Prevention with simple community health development can help lift a village (rural or urban) out of dire straits where people are at least a bit less vulnerable to being trafficked. It can also help protect children from being caught up in exploitation as well – or at least stop them from being exploited further.
Nhean’s mother started to wonder when she noticed her neighbor’s house looking cleaner, less trash around, and how she tended more carefully to the water supply. Neighbors were discussing the health talks and the idea of a health monitor for their village. She decided to attend one of these, and as the neighbors all started working together a decrease in flies, stench, and most importantly, in sickness was appreciated. Less sickness means less trips to the clinic and therefore fewer medicine bills. Fewer bills… well, you could say that Nhean, a six year old Cambodian boy, may have a reduced vulnerability to ending up in slave labor or commercial sexual exploitation.
One must not overlook the health care of millions of slave laborers around the world. Many more are being identified and rescued, but the development of adequate care in the investigation and deportation stage is sorely lacking. Addressing the whole spectrum of problems of trafficked people, not just the legal/immigration ones, is an important gap in care that needs to be closed.
Kamol, a Thai man, was sound asleep in the hull of the fishing vessel when the door burst open to bright daylight and the sound of foreign voices. He had been rescued from his enslavement, but the hurt and confusion did not stop right away. The process of deportation and investigation was a bit rough, due to the circumstances. But through the ordeal of getting back to his home in Thailand, nobody bothered to do a thorough medical exam on him to even treat the sores on his skin or give him vitamins to help his malnutrition. All that was done was a blood test, presumably to check for HIV.
Prevention through addressing an unjust health care system is another way to break the cycle of humans oppressing each other. Inadequate health care, Unaffordable basic health care, and health care that is substandard and sometimes dangerous are problems that contribute to a person’s risk for becoming enslaved to another.
Xiao Wang prostitutes herself because it is the only way she can make enough money to pay for her child’s health care.
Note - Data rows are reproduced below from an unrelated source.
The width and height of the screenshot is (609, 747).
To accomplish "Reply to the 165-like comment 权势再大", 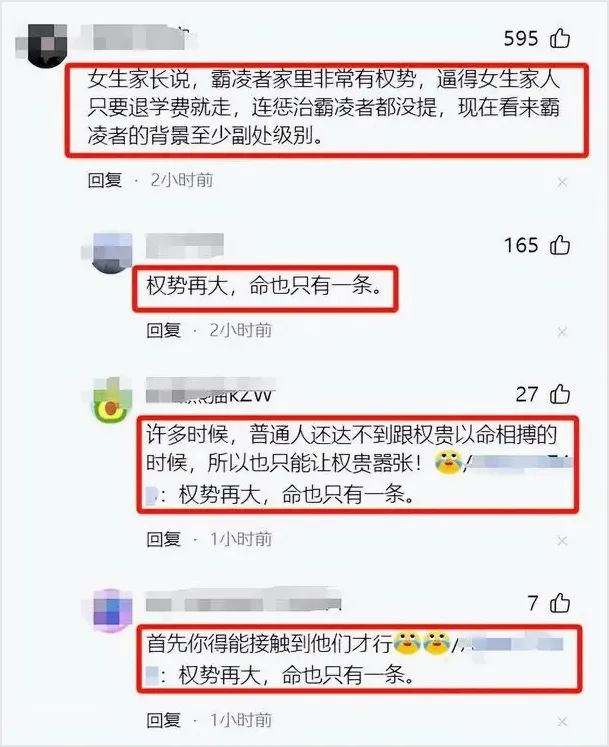I will 163,330.
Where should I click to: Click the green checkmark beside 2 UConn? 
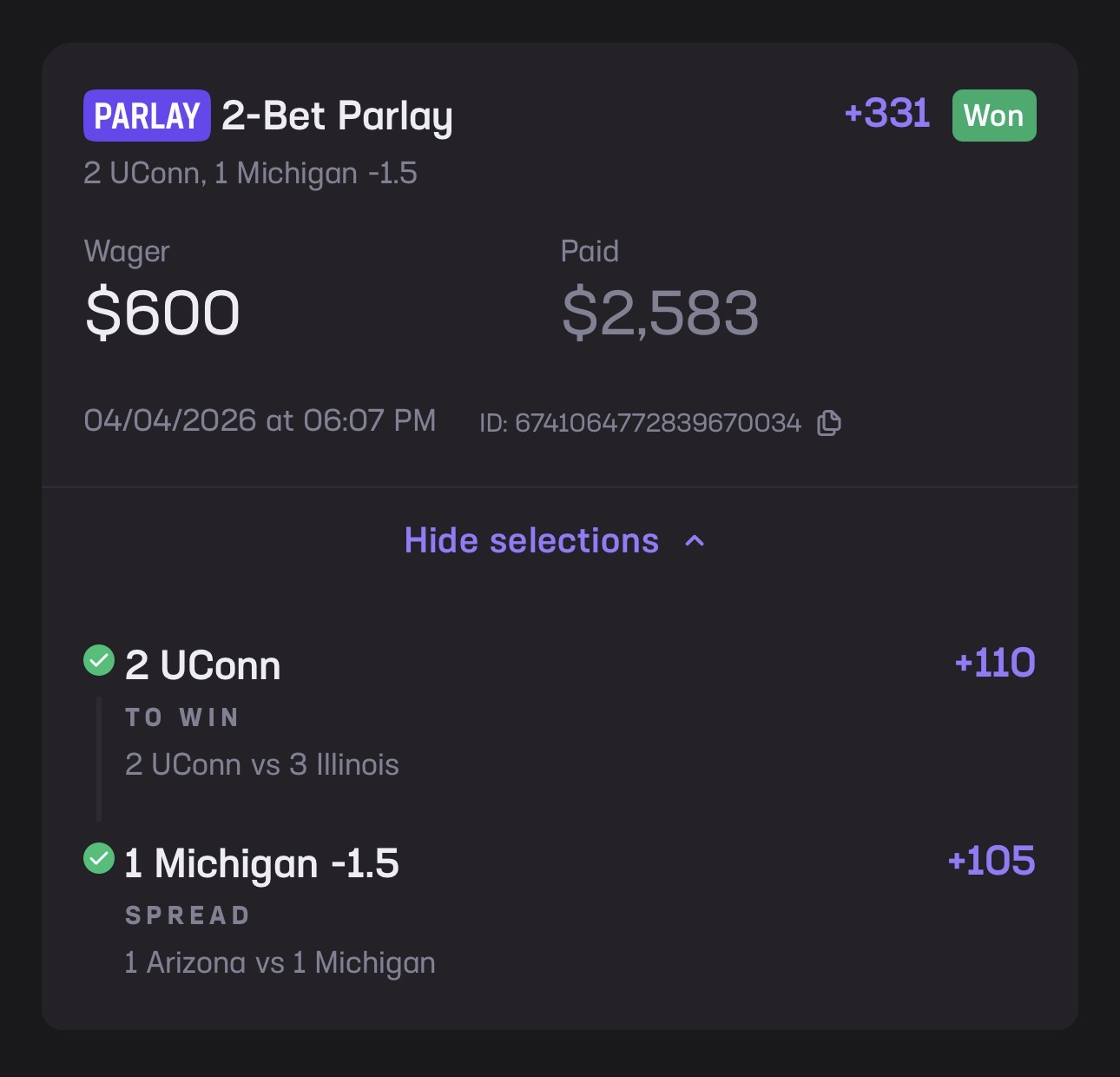tap(99, 660)
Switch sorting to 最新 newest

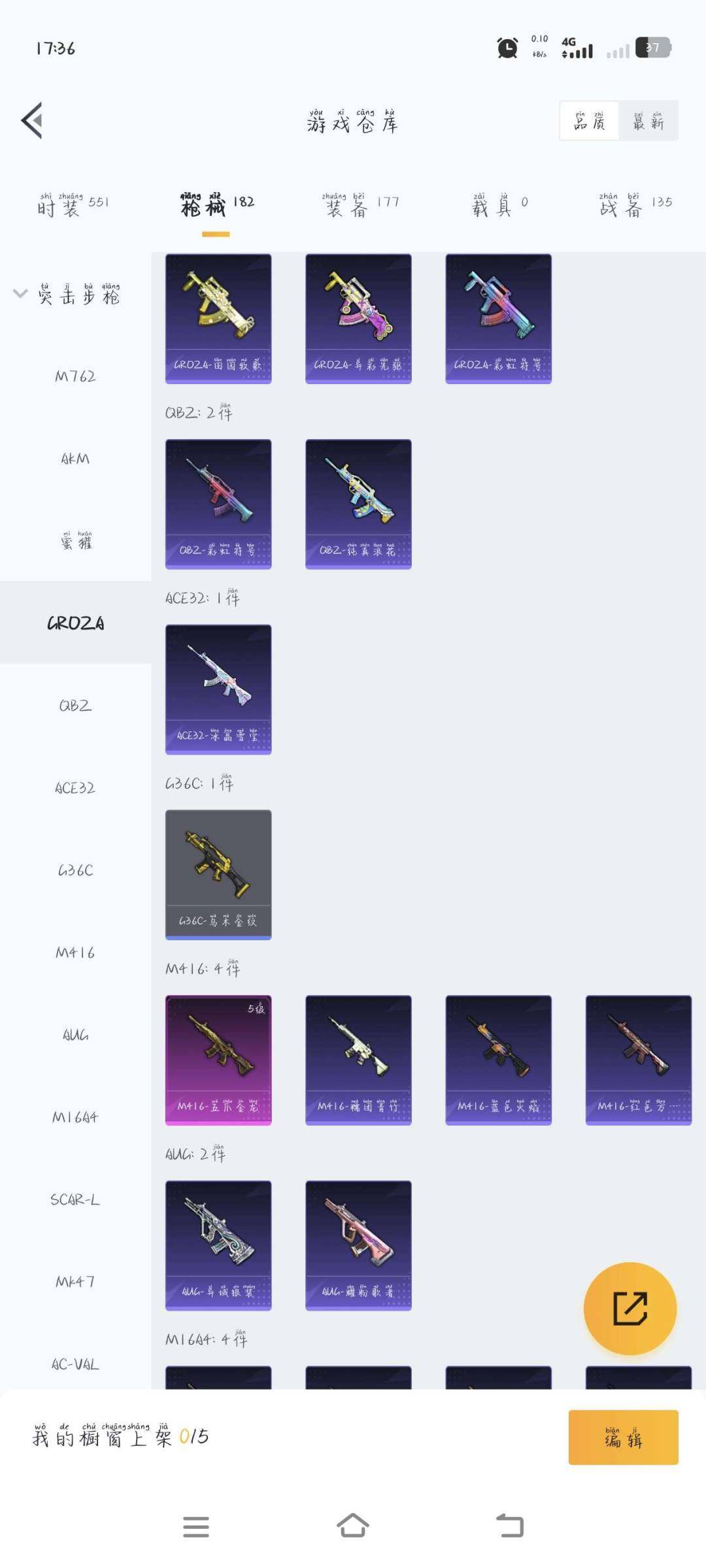648,121
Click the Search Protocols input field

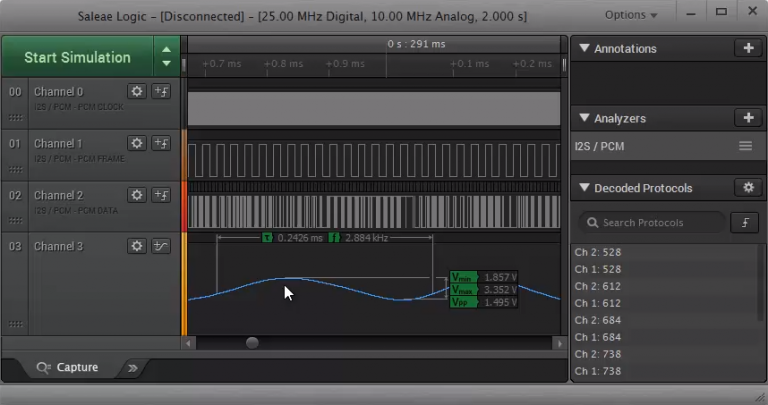(x=653, y=222)
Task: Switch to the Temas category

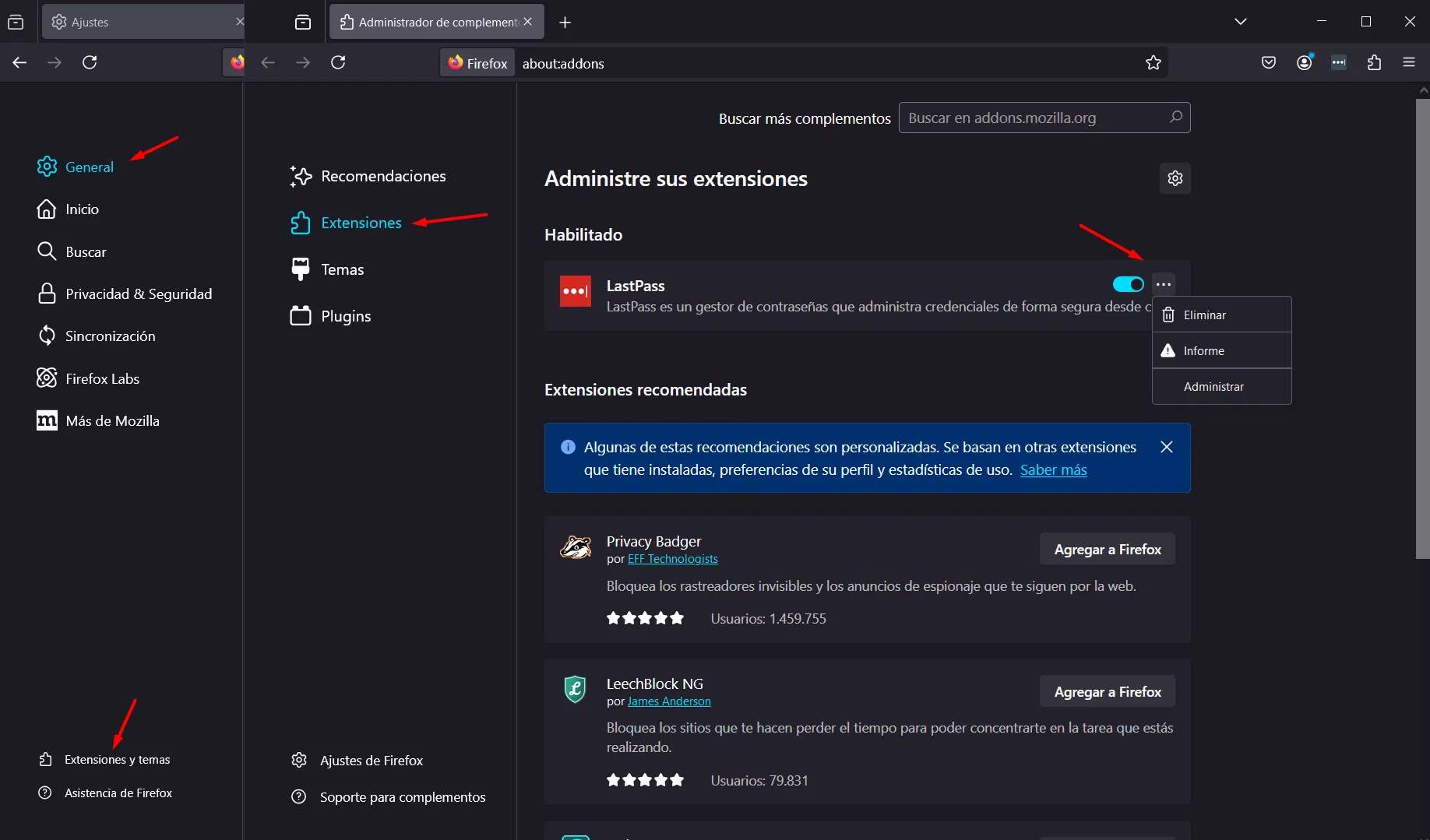Action: [342, 270]
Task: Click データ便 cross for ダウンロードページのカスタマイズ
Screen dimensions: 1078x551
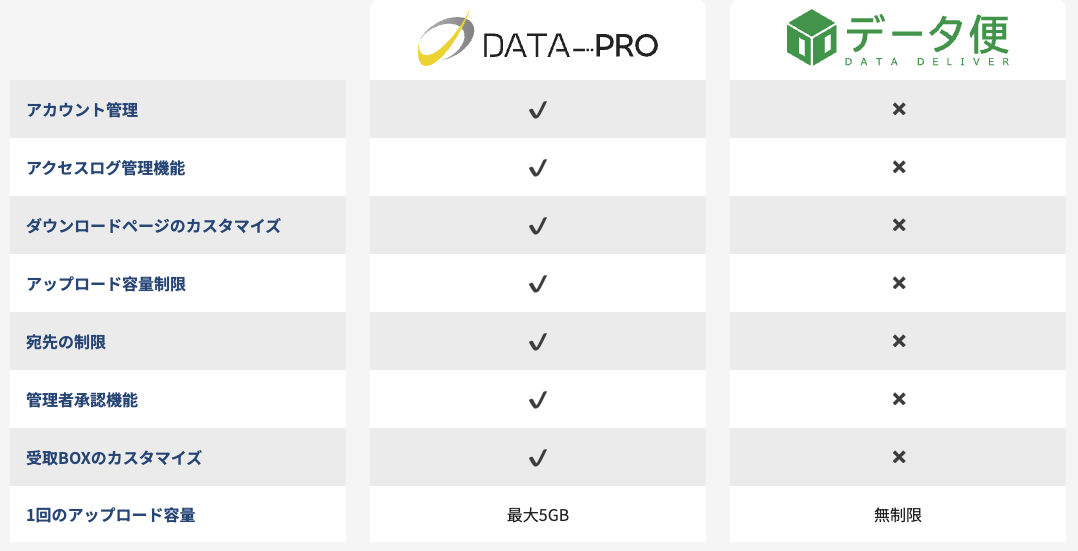Action: [x=898, y=225]
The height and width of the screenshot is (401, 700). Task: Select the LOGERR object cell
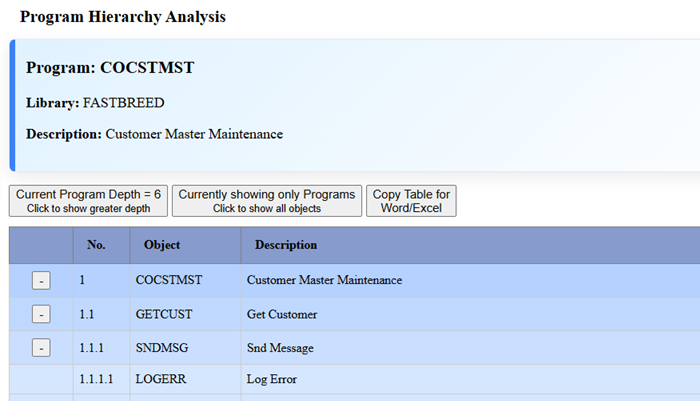click(160, 380)
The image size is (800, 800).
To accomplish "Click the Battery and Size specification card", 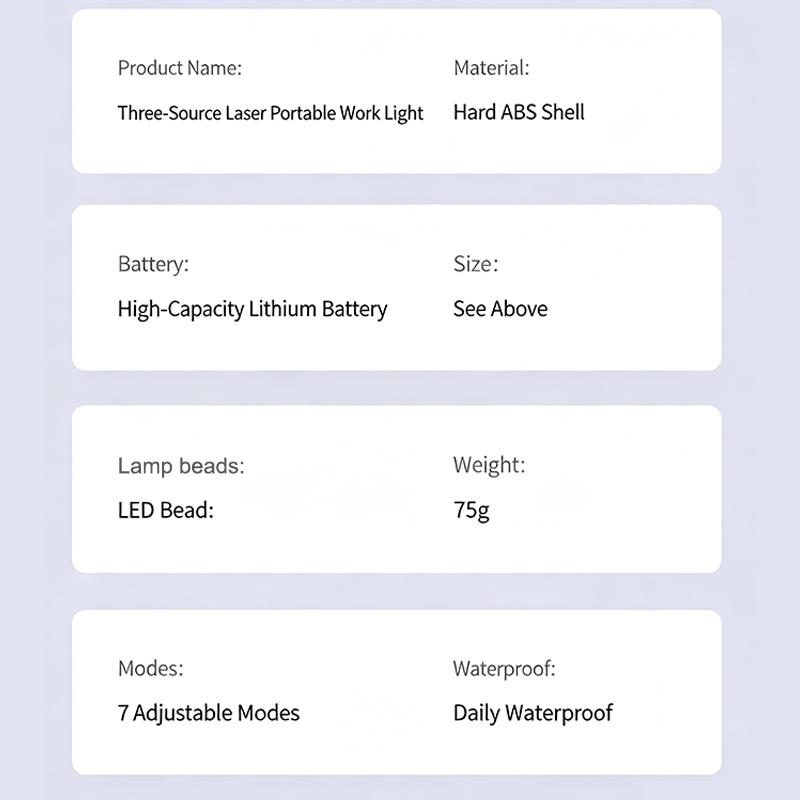I will click(396, 287).
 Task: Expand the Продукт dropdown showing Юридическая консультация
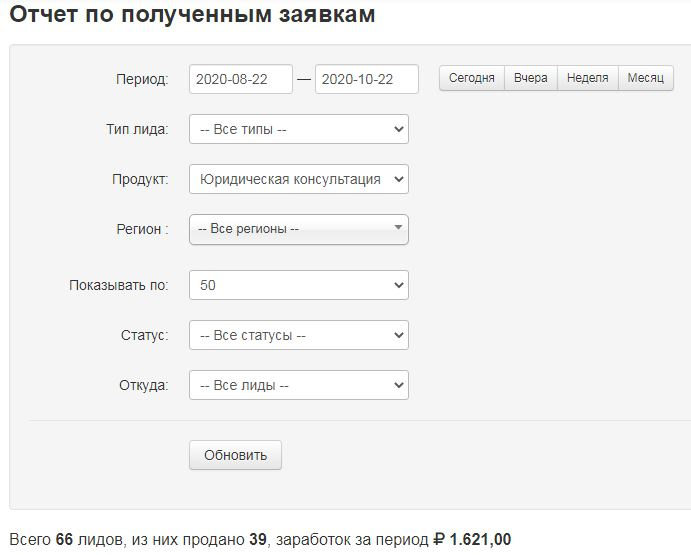coord(298,179)
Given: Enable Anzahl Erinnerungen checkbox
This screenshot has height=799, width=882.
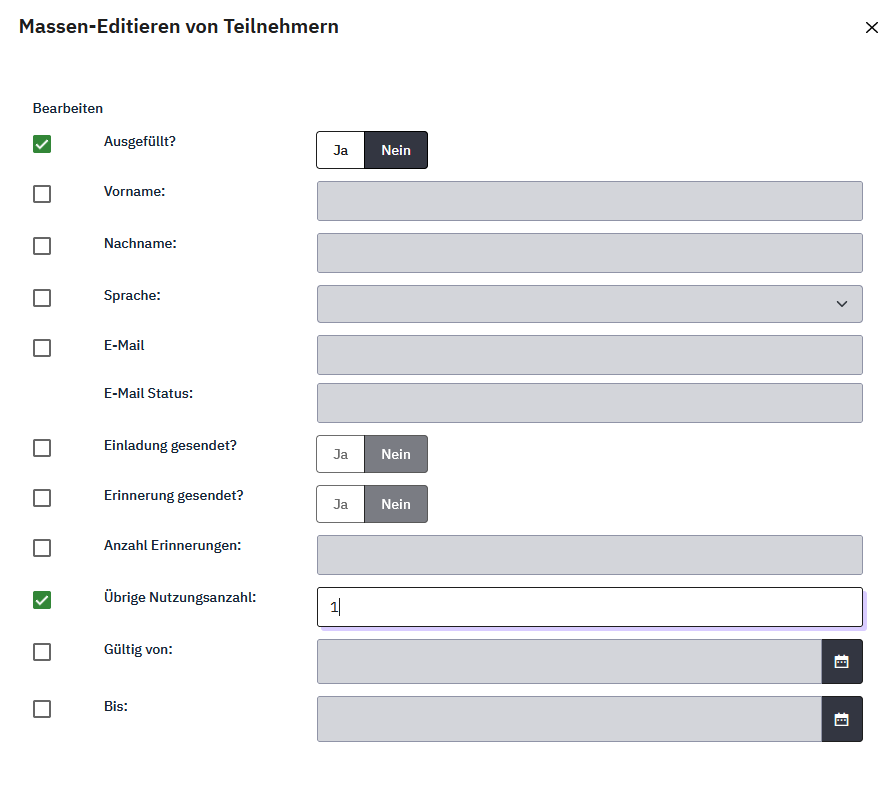Looking at the screenshot, I should 42,548.
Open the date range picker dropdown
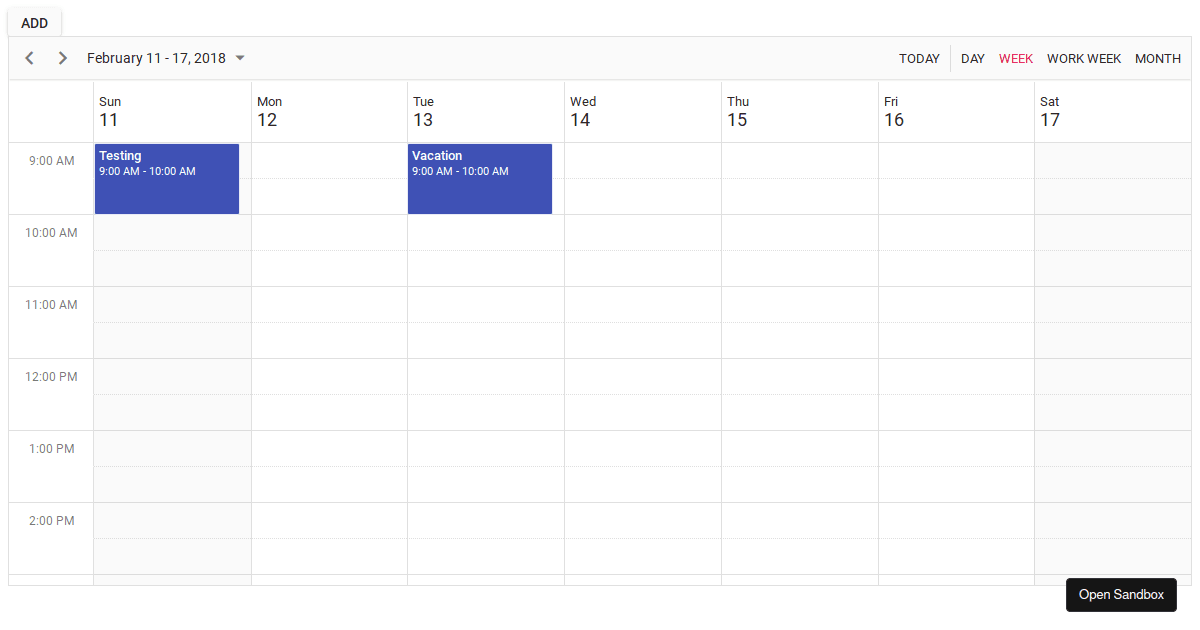1200x630 pixels. [x=166, y=58]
Her son is profoundly affected by cerebral palsy. She decided to keep him, rather than abandoning him, despite the urging of her family. She has been willing to pay dire consequences to care for her child. There is no effective or adequate welfare system for special need children in China. Furthermore, the treatments recommended by the Chinese doctor were very expensive, but are not considered standard according to the recognized medical literature. The injustices of poor health care for children with disabilities, the discrimination and societal pressure to abandon a child with a disability, and the expensive non-standard treatment compound upon one another.